Danos un poco de amor.

Por eso se estaban representando, volviendo a representar y representándose de nuevo todas esas escenas ante ella. Eran momentos en que se establecía una suerte de mágico vínculo entre los espectadores y la pantalla, en que aquéllos, mirando, mirando y mirando, sufrían a través de ésta. A ella también le había ocurrido muchas veces: ver una película y sentir que la afectaba tanto que le producía un dolor casi físico ver aparecer el reparto y romperse el hechizo, porque sentía que había dejado algo de sí en la película, que había perdido parte de su personalidad entre todos sus héroes y heroínas. Tal vez fuera cierto. Tal vez el aire acumulara el conjunto de sus deseos y los depositara en algún lugar, donde se entremezclaban con los deseos de otros corazones, atesorándose en una hornacina hasta que…

Incluso esto. Este hijo de la pasión colectiva: este seductor de tecnicolor; burdo y trivial pero profundamente fascinante.

Muy bien, pensó, siempre es bueno comprender a quien te ejecuta: algo completamente diferente es hacerle olvidar sus obligaciones profesionales.

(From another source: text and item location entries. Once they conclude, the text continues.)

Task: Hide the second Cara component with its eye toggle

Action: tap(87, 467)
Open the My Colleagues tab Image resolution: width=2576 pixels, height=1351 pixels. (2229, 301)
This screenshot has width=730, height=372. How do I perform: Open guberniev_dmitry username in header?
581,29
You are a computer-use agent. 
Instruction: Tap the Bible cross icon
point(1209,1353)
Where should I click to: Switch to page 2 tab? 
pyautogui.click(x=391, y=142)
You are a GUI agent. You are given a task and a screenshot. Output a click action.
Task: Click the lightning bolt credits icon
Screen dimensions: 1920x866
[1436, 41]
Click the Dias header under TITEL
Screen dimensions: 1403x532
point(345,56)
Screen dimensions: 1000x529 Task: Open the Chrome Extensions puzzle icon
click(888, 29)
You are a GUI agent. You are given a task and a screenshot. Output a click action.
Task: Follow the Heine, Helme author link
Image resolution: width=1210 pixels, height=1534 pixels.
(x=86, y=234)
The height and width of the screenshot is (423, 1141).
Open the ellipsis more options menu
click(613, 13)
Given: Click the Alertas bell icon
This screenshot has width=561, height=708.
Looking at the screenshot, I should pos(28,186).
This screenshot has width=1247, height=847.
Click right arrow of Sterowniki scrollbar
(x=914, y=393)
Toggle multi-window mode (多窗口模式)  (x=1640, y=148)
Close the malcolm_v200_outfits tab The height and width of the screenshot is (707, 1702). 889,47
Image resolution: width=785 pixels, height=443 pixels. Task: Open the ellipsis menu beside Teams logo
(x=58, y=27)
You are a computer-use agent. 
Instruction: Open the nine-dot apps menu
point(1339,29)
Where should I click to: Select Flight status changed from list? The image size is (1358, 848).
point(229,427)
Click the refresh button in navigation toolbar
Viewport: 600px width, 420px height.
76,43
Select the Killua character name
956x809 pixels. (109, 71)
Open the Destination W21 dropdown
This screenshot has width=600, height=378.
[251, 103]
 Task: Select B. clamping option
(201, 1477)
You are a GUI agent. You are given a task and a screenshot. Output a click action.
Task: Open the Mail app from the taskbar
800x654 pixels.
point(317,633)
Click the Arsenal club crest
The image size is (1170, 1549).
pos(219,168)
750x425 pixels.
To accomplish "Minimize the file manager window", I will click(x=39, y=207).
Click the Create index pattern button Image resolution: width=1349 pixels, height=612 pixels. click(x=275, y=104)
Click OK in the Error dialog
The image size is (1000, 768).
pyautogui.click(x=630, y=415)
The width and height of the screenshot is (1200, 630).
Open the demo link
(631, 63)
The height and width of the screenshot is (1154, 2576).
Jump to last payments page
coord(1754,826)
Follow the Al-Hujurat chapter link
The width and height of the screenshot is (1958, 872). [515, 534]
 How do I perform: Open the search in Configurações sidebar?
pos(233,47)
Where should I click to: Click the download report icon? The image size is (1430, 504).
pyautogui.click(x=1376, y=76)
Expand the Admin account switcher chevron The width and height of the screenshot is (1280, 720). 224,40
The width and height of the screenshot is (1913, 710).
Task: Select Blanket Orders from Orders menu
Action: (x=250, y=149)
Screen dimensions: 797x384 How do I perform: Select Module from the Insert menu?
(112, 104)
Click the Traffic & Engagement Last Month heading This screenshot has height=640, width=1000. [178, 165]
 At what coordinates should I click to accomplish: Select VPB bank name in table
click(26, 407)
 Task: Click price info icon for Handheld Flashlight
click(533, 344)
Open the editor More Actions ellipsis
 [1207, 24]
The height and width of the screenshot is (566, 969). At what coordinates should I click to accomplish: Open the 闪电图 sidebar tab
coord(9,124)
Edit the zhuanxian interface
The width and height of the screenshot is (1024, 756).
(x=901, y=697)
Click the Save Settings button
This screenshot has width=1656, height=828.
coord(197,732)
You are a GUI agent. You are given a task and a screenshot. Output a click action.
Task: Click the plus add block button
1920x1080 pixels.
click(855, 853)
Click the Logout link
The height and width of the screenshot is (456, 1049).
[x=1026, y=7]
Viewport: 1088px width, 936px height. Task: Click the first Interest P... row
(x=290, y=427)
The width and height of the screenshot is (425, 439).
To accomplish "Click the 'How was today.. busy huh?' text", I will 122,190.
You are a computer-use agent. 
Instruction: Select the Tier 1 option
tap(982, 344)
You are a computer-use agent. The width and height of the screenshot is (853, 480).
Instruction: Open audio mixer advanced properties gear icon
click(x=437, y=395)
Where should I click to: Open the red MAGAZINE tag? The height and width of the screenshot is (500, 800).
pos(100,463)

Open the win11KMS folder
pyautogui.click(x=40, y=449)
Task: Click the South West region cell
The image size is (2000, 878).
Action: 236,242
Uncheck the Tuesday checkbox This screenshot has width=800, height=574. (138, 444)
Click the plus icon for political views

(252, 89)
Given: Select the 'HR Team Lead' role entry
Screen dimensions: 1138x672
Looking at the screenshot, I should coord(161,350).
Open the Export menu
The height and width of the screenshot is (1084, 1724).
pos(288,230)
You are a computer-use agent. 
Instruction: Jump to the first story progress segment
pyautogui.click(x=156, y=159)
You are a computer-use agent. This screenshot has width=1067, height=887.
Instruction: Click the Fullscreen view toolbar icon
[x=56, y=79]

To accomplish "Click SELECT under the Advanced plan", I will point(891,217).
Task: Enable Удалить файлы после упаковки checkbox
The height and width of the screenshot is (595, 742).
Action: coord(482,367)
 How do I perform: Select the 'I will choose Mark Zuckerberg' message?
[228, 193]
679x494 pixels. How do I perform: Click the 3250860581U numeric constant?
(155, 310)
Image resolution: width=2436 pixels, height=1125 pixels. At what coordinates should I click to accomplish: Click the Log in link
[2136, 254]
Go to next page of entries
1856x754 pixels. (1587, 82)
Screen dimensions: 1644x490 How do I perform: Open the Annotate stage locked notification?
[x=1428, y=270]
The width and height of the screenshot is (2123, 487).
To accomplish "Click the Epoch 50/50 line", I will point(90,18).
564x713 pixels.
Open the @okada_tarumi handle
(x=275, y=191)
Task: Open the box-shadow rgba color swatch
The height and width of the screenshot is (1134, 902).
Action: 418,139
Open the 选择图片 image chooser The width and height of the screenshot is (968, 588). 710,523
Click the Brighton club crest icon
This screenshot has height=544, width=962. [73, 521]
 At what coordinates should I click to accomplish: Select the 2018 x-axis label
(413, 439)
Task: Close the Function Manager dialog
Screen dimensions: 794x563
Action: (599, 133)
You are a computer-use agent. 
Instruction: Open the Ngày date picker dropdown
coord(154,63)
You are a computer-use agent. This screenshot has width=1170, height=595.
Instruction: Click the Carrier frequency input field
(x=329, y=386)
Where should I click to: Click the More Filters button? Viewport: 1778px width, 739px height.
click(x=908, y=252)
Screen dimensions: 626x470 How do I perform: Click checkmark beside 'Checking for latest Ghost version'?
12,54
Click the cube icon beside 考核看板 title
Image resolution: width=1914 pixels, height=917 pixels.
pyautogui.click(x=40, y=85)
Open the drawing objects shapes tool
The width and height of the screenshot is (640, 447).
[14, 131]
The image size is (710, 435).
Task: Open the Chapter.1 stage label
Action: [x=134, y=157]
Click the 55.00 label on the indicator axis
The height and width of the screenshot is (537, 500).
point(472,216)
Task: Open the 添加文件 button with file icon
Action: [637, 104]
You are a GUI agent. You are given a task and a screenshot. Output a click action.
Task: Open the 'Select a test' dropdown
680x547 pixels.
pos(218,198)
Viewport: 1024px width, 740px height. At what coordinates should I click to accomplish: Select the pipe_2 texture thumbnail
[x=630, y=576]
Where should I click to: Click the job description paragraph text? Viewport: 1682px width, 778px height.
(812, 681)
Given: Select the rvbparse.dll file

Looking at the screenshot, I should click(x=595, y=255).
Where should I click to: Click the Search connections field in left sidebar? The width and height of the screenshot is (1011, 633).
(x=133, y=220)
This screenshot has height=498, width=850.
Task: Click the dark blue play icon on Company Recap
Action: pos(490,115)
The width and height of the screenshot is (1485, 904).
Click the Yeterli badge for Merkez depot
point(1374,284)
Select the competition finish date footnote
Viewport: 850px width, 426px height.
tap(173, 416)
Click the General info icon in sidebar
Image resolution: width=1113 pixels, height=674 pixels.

Mientras trataba de resolver el enigma disfrutaba con aquellas imágenes, no podía reprimir su curiosidad. Fragmentos burlones de vidas que había vivido, de rostros que había amado. El ratón Mickey bailando con una escoba, Gish en
Flores ajadas,
Garland (con Toto junto a ella) viendo cómo un tornado se dirigía hacia Kansas, Astaire en
Sombrero de copa,
Welles en
Ciudadano Kane,
Brando y Crawford, Tracy y Hepburn… personas tan grabadas en nuestro corazón que no necesitan nombres. Y era mucho mejor verse burlado por esas imágenes: ver sólo el momento anterior al beso y no el propio beso; la afrenta y no la reconciliación; la sombra y no el monstruo; la herida y no la muerte.